You may want to shield your kids from the sometimes messy and complicated ordeal that is divorce. But your kids need to be included in some aspects of divorce. This is their life too and they need to be involved in parts.
Considering this, you may not know how exactly to talk to your kids about the divorce or what you should say. You might be wondering what parts of the process you should share with them and how you should go about talking to them about this experience.
How to tell them
Breaking the news about a divorce to your kids is one of the more difficult parts of the entire process. The initial conversation is important. Here are a few tips about having the first talk:
- Tell your kids together and at the same time
- Plan out what you’re going to say beforehand
- Make sure your stories are consistent
- Prepare for their potential questions
What to tell them
You might think that it is best to keep your children completely out of the divorce process. You may want to spare their feelings and emotions. However, keeping your kids out of the loop can do more harm than good.
There are certain parts of divorce it is better to share with your kids, rather than keep them in the dark. They will have questions and hearing the answers from you may help them process the experience better.
You might want to talk your kids through what is going to happen in the upcoming months, in general terms. They may be wondering where they are going to stay, if they can keep going to school, if they still will live in the house, if you will live in the house together. Answering these questions, within reason, may be helpful to your kids.
What not to tell them
While there are certain parts about divorce you do want to tell your kids about, there are also many things you may want to avoid telling them. It may be more helpful to know what you should not tell your kids about divorce.
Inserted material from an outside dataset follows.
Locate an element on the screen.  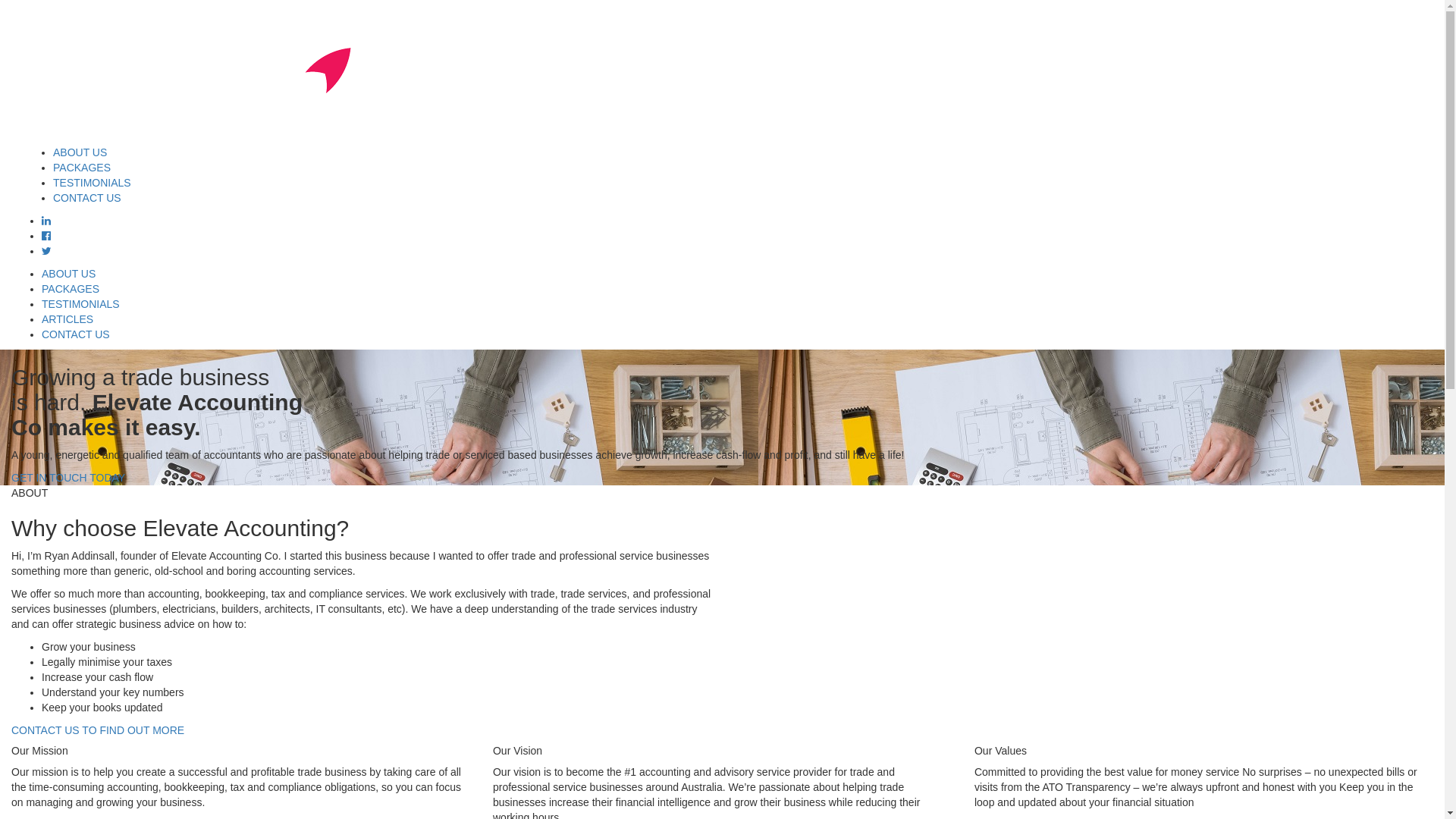
'CONTACT US TO FIND OUT MORE' is located at coordinates (97, 730).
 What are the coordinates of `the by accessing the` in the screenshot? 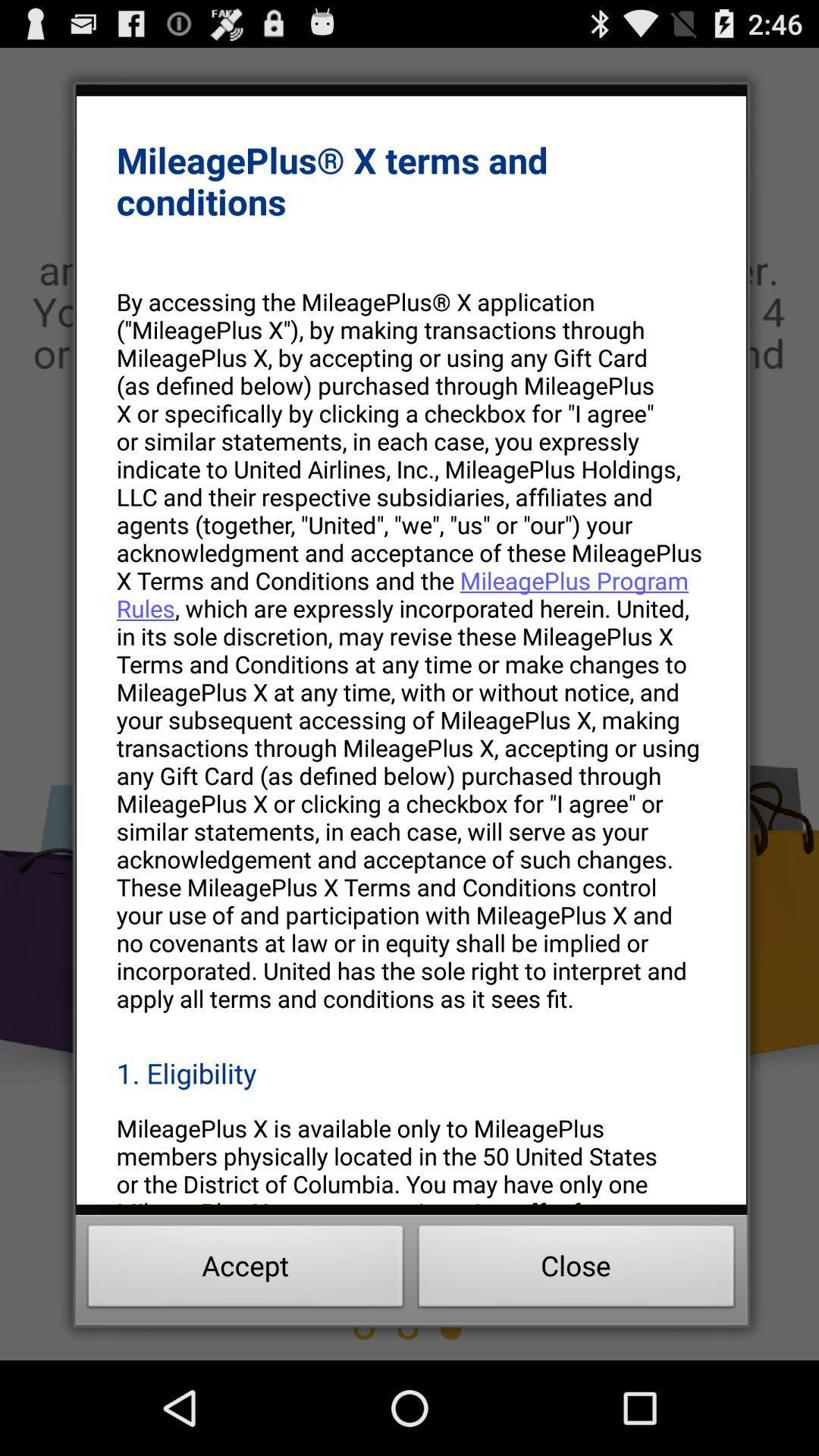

Some of these include:
- The messy details (i.e. affairs or financial problems)
- The cause or breaking point that lead to the divorce
- Any criticism you have of your spouse
- Legal issues/details (i.e. how you’re dividing the property, child custody evaluation details)
It’s no secret divorce is complicated and it can get more complex when you take your kids into consideration. Helping your kids cope with a divorce can be hard, but it is possible with patience, consistency and a level-head.